───── The input ─────

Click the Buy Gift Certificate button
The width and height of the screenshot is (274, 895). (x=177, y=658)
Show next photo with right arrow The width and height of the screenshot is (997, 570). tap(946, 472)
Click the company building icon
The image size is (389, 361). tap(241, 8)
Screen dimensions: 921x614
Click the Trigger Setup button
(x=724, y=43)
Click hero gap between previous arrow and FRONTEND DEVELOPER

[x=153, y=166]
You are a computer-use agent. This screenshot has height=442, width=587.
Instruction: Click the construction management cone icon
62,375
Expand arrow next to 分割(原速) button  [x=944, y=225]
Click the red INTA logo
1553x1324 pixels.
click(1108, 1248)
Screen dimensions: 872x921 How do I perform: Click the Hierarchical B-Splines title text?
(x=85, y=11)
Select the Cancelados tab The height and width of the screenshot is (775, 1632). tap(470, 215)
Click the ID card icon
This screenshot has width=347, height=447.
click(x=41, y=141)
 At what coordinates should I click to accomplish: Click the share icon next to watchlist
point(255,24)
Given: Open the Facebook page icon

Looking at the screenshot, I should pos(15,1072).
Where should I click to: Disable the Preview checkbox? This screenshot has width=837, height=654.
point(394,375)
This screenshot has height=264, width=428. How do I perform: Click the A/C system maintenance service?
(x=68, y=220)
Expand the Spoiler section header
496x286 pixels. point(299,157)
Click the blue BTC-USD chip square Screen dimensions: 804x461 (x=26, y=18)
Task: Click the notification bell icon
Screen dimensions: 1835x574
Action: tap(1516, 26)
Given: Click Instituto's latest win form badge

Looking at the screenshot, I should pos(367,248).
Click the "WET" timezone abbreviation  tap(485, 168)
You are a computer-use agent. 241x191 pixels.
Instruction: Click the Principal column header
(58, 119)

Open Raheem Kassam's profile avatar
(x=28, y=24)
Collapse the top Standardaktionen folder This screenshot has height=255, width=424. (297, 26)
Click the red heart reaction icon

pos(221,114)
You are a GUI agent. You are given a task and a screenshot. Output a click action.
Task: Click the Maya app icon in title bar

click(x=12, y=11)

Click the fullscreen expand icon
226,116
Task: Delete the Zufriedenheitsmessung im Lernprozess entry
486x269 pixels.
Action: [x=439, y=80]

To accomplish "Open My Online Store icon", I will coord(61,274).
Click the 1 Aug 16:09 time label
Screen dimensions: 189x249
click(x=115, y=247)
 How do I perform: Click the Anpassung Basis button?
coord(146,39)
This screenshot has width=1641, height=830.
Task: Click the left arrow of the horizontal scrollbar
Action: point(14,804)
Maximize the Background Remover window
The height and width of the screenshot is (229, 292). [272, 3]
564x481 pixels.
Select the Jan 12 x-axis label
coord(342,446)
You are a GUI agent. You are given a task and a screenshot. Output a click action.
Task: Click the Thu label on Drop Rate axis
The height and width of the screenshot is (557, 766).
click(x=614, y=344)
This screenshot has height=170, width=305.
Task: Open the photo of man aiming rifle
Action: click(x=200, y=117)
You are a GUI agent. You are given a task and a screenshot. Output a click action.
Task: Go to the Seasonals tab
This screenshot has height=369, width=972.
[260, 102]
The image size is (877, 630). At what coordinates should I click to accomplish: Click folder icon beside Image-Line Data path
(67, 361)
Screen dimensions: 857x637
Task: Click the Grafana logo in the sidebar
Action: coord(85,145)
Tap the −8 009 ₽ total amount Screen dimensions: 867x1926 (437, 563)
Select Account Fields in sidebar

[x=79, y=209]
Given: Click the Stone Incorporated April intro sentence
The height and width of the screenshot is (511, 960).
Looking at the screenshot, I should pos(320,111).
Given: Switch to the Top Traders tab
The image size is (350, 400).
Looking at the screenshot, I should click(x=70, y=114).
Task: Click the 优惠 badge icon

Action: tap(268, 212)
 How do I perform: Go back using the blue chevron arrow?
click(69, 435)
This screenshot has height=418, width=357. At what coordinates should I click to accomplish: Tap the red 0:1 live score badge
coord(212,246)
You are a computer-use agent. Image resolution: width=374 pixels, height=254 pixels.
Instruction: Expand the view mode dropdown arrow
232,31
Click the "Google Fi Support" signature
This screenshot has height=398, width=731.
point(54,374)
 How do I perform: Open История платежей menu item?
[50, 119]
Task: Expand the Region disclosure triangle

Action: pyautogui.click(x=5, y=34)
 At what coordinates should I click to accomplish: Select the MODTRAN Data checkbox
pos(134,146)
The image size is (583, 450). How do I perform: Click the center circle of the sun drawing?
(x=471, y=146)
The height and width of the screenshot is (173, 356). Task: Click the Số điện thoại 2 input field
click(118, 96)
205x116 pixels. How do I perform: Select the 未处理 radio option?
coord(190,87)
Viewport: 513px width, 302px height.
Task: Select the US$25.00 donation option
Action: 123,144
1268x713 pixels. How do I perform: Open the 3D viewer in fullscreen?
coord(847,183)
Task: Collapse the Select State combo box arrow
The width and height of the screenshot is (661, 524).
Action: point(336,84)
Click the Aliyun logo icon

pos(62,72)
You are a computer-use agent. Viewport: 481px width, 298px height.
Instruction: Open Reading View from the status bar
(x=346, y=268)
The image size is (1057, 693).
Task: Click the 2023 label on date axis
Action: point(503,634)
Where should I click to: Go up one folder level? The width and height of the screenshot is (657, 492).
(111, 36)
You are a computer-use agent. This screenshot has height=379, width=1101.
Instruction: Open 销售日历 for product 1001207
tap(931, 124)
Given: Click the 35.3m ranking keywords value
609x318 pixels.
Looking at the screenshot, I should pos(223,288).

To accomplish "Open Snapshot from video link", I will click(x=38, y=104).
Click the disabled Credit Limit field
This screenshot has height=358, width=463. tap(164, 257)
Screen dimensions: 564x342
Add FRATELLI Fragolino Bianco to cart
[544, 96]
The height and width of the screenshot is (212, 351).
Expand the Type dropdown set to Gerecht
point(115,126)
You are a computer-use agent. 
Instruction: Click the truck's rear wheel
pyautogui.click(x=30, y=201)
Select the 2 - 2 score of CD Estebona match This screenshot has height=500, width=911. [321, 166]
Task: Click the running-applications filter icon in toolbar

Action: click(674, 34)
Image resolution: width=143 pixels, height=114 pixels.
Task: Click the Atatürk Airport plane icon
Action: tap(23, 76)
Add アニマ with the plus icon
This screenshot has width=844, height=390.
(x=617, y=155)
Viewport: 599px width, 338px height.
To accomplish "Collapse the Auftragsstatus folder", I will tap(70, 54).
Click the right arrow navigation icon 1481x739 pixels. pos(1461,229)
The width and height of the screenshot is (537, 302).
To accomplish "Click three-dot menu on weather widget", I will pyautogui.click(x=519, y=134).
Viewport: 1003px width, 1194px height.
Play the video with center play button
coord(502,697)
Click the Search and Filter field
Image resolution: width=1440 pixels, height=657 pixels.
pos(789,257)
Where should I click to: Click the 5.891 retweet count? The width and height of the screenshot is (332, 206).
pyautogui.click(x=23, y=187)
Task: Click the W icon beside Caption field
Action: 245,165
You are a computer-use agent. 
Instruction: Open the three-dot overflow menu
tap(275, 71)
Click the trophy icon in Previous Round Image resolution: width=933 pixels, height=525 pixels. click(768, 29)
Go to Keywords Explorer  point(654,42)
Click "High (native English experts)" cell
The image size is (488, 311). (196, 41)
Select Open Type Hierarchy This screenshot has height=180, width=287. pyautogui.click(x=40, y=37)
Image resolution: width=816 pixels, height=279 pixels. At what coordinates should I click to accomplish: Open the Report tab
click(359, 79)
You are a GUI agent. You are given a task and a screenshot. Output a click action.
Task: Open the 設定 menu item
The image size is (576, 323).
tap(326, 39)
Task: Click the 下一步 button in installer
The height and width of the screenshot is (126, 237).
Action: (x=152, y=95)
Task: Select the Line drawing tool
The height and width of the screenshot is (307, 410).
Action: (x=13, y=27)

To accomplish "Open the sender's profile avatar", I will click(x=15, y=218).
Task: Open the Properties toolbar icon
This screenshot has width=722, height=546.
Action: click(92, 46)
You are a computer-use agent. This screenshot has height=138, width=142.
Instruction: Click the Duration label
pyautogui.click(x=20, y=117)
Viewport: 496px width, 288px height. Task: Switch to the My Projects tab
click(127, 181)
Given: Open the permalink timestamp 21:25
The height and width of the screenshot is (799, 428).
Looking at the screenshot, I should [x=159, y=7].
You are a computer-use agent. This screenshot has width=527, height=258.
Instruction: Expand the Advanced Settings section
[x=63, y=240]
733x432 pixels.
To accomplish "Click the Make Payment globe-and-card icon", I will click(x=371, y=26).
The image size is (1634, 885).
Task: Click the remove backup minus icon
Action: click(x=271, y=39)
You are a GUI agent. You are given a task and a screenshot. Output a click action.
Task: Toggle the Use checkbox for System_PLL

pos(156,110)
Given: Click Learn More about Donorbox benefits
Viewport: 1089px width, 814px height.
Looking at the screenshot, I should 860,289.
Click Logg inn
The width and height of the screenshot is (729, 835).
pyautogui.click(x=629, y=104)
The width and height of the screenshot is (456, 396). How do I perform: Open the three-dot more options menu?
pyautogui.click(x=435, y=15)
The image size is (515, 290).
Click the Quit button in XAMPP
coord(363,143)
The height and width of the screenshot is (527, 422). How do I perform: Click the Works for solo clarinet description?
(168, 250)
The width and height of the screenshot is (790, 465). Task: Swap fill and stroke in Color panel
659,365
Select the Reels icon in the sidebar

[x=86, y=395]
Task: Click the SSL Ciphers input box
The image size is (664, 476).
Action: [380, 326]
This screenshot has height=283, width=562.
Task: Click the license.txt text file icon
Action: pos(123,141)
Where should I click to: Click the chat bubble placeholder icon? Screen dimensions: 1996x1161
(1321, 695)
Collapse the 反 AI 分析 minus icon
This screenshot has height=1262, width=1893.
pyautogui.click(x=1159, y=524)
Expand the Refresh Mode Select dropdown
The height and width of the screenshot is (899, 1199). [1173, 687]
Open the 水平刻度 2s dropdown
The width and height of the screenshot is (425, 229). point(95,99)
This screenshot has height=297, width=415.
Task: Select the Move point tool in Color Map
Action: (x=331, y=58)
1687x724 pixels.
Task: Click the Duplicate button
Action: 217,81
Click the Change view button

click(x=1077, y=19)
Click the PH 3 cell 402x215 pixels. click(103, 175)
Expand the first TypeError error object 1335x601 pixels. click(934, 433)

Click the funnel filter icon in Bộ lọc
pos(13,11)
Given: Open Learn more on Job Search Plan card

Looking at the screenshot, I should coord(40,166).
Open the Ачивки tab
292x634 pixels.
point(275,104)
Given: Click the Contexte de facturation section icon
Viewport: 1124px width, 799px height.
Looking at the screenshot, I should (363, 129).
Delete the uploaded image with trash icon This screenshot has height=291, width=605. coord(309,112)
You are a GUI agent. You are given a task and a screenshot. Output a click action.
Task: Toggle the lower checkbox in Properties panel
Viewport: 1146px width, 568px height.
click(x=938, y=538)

─────

* Assignment: Set down, word for word, each line from the top of the records above through the line with "Screen dimensions: 921x614".

* Task response:
Click the Buy Gift Certificate button
The width and height of the screenshot is (274, 895). (x=177, y=658)
Show next photo with right arrow The width and height of the screenshot is (997, 570). tap(946, 472)
Click the company building icon
The image size is (389, 361). tap(241, 8)
Screen dimensions: 921x614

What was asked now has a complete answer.